_The problem_
Render the data as a Markdown table with two columns, Number and Entry. Begin at the line that has "This screenshot has height=1549, width=676.", stop after the line that has "point(475,309)", and give each non-blank line its own numbered row.

+ + + + + + +

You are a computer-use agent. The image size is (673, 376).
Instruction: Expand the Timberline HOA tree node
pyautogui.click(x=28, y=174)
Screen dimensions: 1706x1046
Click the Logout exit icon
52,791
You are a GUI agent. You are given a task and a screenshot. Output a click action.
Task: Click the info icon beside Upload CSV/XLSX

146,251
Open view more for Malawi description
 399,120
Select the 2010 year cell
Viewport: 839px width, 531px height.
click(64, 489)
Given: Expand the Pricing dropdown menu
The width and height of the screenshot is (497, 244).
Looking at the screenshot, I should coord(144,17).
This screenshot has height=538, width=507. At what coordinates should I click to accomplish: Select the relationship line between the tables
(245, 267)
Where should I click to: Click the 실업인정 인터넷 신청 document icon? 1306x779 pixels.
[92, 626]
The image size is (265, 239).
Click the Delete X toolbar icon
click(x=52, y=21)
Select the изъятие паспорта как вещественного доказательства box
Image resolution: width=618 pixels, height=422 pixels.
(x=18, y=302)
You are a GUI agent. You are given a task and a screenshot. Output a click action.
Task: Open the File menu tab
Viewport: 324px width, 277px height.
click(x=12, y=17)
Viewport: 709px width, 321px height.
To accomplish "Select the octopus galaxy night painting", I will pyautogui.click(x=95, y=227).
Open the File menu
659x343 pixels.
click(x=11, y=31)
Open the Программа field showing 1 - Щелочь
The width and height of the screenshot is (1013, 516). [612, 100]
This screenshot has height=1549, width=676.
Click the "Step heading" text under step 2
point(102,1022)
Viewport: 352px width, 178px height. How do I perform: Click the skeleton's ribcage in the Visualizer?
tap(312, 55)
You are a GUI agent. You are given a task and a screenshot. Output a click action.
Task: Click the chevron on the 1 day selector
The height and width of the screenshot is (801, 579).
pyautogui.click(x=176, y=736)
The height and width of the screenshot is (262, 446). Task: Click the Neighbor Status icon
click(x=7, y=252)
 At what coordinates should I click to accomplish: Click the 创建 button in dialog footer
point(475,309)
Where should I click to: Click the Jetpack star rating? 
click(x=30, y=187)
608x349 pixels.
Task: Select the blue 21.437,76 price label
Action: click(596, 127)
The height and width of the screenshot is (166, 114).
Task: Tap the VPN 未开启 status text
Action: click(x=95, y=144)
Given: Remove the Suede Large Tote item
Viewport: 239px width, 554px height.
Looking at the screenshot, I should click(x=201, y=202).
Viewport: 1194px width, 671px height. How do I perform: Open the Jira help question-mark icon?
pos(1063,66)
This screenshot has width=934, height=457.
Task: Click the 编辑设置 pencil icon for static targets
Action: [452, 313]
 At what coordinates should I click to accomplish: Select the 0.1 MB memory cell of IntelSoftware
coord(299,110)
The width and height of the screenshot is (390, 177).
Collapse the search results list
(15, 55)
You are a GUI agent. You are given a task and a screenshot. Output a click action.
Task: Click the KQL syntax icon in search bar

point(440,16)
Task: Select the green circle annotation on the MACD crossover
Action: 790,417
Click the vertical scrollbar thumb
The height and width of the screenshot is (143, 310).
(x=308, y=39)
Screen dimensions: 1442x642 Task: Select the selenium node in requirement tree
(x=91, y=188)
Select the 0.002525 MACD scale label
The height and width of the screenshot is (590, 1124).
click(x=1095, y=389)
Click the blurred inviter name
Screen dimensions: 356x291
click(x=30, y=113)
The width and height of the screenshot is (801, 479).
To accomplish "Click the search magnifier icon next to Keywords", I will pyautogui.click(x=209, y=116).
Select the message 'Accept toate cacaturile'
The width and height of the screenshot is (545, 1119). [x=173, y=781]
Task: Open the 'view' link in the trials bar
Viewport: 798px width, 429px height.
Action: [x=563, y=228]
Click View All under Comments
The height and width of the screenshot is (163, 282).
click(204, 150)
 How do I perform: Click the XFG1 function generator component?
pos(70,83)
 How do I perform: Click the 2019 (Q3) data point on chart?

+ + + + + + +

_Solution below_
| Number | Entry |
|---|---|
| 1 | This screenshot has height=1549, width=676. |
| 2 | Click the "Step heading" text under step 2 |
| 3 | point(102,1022) |
| 4 | Viewport: 352px width, 178px height. How do I perform: Click the skeleton's ribcage in the Visualizer? |
| 5 | tap(312, 55) |
| 6 | You are a GUI agent. You are given a task and a screenshot. Output a click action. |
| 7 | Task: Click the chevron on the 1 day selector |
| 8 | The height and width of the screenshot is (801, 579). |
| 9 | pyautogui.click(x=176, y=736) |
| 10 | The height and width of the screenshot is (262, 446). Task: Click the Neighbor Status icon |
| 11 | click(x=7, y=252) |
| 12 |  At what coordinates should I click to accomplish: Click the 创建 button in dialog footer |
| 13 | point(475,309) |